Mademoiselle

Mademoiselle.
What do you think of when you hear this three-syllable, elegant sounding, very French mot? Do you think of a little girl, une petite fille, playing outside in her jardin? How about a teenager, une jeune adolescente, just one year short of taking her Bac? Do you think of a young, twenty-something woman, une jeune fille ou une jeune femme, sipping a café at a small restaurant on the Seine? Or, how about a widow, une veuve, mid-to-late seventies, walking aimlessly along the twisted cobbled streets of Paris? Or, perhaps, do you think of an anti-progressive sexist European society?

During the past year, the accusations of French political figure Dominique Stauss-Kahn has put the spark and motivation back in the Feminist Movement in France. This time it relates to one of the most commonly used words in la langue française– the word Mademoiselle. For those who do not know, Mademoiselle is the word which refers to a young or unmarried woman; the English equivalent is simply Miss. However, you anglophones may be asking yourselves, “What about Ms.? Do the French have an equivalent word for Ms.?” The answer is simply non, and that is where the problem arises.

**INFORMATION SUPPLIED**:

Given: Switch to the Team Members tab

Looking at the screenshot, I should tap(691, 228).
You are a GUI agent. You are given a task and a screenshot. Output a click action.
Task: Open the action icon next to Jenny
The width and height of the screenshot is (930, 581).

**TASKS TO PERFORM**:
1/ In the passage on the word Mademoiselle, answer the following:
(a) Which French word does the passage give for a widow?
(b) What English word is named as the equivalent of Mademoiselle?
(c) Does French have a word equivalent to Ms., according to the passage?
2/ Carry on the passage on the word Mademoiselle from its final sentence, writing the next paragraph or two.

**THE RESPONSES**:
1/
(a) Une veuve.
(b) Miss.
(c) No. The passage answers "non."

2/
Today in the United States, Ms. is the default form of address for women, regardless of marital status. Ms. as a title appeared in The Republican of Springfield, Massachusetts on November 10, 1901:

There is a void in the English language which, with some diffidence, we undertake to fill. Every one has been put in an embarrassing position by ignorance of the status of some woman. To call a maiden Mrs is only a shade worse than to insult a matron with the inferior title Miss. Yet it is not always easy to know the facts… Now, clearly, what is needed is a more comprehensive term which does homage to the sex without expressing any views as to their domestic situation, and what could be simpler or more logical than the retention of what the two doubtful terms have in common. The abbreviation “Ms” is simple, it is easy to write, and the person concerned can translate it properly according to circumstances. For oral use it might be rendered as “Mizz,” which would be a close parallel to the practice long universal in many bucolic regions, where a slurred Mis’ does duty for Miss and Mrs. alike. (Retrieved January 20, 2011 from Wikipedia: http://en.wikipedia.org/wiki/Ms.)

However, it’s not the same in France. In France, when a woman fills out a form, no matter if it’s a job application or a parking ticket, she is forced to choose between Madame or Mademoiselle. According to this article, France is progressively behind its surrounding EU countries– Scandinavia, Germany and Spain have eliminated the differentiation (Senorita, Fräulein, etc.) from official forms. French feminists say that the two words separate women into two categories; men are Monsieur from birth. Feminists claim that using the generic “madame” like “monsieur” will create the same rules for both genders. However, not everyone feels that way. “French women have integrated the masculine domination of French society into their very souls. It seems normal to them that the men are more important than them,” (Bas, 2011) & (Beardsley, 2011).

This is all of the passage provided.